** START OF DOCUMENT EXTRACT **

A problem that has developed in employing optical brightening agents in the polyolefin layer for photographic elements is that optical brightening agents have a tendency to migrate toward the surface of the polyolefin and exude from the surface to form a film on the surface of the polyolefin. Such exudation not only gives rise to a nonuniform brightness of the reflection surface of the support, but also readily transfers to any other surface contacted with that surface. For example, optical brightener transferred nonuniformly to the backside of the adjacent layer of support when wound in roll form can adversely affect subsequent coating and finishing operation and, in consequence, the quality and performance of the final photographic element.
DESCRIPTION OF THE RELATED ART
U.S. Pat. Nos. 4,794,071 and 4,859,539 relate to a photographic support having a paper base with polyolefin coatings contained thereon wherein the polyolefin coatings have incorporated therein a mixture of certain optical brightening agents which do not exude from the polyolefin layer.

** END OF DOCUMENT EXTRACT **

## TASKS TO COMPLETE
1 – In the passage on optical brightening agents in polyolefin layers, what does exudation of the agents do besides causing nonuniform brightness of the reflection surface?
2 – Pick up the passage on optical brightening agents in polyolefin layers after its final sentence and keep writing it.

** START OF DATA ROWS **

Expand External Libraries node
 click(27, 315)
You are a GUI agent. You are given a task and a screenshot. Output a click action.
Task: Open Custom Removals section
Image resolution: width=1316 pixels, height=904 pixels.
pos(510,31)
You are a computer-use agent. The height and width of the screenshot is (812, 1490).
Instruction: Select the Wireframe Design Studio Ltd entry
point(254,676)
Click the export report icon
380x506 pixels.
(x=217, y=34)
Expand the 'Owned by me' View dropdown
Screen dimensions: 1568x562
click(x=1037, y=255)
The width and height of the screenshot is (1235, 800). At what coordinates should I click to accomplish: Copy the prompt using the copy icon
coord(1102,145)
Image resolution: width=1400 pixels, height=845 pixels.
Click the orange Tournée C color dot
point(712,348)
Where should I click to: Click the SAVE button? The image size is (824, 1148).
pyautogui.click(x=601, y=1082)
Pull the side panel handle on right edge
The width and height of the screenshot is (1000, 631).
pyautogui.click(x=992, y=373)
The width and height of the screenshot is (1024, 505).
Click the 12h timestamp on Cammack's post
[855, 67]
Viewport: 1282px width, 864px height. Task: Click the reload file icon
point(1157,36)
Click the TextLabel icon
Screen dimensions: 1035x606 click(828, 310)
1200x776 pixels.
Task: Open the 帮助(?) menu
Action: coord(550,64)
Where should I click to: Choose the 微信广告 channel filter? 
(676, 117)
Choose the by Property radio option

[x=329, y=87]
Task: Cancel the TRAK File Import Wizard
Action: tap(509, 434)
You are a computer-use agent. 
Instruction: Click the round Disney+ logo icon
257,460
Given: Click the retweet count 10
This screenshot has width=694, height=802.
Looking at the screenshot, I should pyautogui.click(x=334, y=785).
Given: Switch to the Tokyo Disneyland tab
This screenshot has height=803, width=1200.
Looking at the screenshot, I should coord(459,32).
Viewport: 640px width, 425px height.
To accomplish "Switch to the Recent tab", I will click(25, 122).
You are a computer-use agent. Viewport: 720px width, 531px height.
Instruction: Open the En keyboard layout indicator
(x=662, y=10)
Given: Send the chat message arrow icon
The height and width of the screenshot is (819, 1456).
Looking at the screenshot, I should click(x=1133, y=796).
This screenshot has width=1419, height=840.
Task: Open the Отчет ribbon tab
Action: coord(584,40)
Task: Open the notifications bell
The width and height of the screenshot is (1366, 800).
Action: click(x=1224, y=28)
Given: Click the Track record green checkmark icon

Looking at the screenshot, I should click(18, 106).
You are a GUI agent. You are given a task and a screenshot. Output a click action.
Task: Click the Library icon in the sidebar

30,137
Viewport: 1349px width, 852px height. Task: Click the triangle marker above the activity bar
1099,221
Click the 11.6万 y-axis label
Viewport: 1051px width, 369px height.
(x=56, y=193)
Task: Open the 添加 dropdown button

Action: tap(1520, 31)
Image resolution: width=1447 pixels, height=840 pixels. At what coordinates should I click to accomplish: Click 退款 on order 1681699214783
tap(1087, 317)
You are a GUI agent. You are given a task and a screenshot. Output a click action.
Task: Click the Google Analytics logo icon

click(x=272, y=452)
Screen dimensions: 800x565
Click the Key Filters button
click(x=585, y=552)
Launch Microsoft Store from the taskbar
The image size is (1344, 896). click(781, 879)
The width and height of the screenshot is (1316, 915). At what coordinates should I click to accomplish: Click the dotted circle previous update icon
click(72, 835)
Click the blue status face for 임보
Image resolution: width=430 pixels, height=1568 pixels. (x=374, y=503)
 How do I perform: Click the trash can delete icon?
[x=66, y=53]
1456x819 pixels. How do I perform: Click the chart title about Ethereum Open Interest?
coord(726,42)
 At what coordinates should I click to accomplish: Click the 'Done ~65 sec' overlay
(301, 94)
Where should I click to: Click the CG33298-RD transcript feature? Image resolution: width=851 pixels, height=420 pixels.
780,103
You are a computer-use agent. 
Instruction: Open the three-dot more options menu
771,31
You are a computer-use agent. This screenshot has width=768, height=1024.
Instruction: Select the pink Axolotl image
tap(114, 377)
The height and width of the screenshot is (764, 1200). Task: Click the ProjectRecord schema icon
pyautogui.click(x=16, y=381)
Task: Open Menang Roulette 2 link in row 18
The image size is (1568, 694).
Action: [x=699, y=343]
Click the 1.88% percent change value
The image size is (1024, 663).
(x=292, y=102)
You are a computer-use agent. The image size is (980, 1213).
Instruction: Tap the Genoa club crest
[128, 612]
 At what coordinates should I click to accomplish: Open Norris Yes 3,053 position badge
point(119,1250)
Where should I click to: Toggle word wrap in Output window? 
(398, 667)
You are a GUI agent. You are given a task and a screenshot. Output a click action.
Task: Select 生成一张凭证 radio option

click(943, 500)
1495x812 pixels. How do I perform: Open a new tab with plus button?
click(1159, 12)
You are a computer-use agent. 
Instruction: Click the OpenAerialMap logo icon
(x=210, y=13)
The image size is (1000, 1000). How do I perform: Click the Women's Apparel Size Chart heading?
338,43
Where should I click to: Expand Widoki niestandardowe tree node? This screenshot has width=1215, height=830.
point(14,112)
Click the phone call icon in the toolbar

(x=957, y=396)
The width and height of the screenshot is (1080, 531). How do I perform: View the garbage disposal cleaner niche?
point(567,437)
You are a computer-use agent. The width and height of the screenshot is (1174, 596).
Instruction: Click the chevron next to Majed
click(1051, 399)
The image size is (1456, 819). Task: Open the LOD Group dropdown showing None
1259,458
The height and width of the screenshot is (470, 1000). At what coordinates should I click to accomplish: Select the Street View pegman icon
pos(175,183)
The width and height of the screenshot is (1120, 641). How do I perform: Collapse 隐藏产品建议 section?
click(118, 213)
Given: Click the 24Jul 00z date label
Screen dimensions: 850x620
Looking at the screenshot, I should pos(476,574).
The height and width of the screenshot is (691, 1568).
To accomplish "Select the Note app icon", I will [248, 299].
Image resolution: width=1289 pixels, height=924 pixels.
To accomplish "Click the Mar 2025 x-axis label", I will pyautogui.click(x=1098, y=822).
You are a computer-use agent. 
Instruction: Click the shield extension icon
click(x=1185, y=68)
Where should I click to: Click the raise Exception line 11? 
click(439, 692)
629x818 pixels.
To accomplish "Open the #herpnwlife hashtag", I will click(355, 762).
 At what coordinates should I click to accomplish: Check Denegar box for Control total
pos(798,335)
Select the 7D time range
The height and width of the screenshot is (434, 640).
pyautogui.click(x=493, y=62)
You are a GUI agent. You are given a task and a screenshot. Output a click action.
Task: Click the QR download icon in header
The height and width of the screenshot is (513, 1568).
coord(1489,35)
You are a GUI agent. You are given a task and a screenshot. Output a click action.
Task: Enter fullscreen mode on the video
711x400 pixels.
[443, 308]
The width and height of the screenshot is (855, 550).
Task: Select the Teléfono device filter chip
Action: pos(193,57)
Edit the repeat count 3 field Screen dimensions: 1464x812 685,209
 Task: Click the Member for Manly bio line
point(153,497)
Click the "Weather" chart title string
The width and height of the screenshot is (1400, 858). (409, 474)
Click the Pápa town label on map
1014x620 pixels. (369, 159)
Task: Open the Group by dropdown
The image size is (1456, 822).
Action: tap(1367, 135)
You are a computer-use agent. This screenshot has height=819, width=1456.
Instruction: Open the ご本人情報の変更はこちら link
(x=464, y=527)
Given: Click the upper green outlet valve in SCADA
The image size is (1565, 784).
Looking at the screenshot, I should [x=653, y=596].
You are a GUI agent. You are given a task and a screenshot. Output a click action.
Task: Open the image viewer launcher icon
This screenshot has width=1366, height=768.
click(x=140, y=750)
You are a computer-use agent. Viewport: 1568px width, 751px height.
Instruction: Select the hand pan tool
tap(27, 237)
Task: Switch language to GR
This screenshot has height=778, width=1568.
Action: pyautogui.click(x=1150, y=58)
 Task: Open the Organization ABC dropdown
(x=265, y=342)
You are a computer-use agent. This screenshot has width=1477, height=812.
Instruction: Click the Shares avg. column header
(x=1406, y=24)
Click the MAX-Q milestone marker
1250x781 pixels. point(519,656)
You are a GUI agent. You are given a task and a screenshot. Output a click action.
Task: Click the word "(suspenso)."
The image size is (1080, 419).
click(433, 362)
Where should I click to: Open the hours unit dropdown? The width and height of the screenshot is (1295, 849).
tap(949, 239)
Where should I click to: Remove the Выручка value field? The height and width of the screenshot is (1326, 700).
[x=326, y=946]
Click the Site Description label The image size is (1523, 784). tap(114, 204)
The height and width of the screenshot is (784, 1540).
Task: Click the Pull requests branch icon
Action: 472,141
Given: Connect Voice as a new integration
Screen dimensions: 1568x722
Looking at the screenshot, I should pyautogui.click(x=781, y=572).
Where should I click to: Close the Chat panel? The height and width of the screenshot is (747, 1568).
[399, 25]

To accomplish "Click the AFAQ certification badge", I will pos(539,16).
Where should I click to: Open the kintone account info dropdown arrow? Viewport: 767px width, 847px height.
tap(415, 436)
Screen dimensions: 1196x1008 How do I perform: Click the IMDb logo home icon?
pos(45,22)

** END OF DATA ROWS **

## WRITTEN ANSWERS
1 – It readily transfers to any other surface that comes into contact with that surface.

2 –
It has also been heretofore known to treat the surface of the polyolefin layer of a photographic paper support prior to the application of the next layer to be applied thereto in order to improve the adhesion of the next adjacent layer to the polyolefin surface. Japanese Patent Publication No. 214,850/59 mentions the improved adhesion by applying a corona discharge treatment to a polyethylene surface of a paper support and also indicates that the adhesion is improved if the corona discharge treatment is supplied directly before the coating, however, after the passage of time the adhesive power is usually reduced. No suggestion is made with regard to the prevention of optical brightener from migrating to the surface of the polyolefin layer.
U.S. Pat. No. 3,853,585 also recognizes the drawback that good adhesion is obtained when the photographic emulsion is coated on the polyethylene surface immediately after the corona discharge but that the improved adhesion gradually decreases with time and finally disappears. This patent teaches that the improved adhesion characteristic will not decrease or disappear even after storage if prior to the corona discharge treatment the surface of the polyethylene is roughened. No suggestion is made with regard to the prevention of optical brightener from migrating to the surface of the polyolefin layer.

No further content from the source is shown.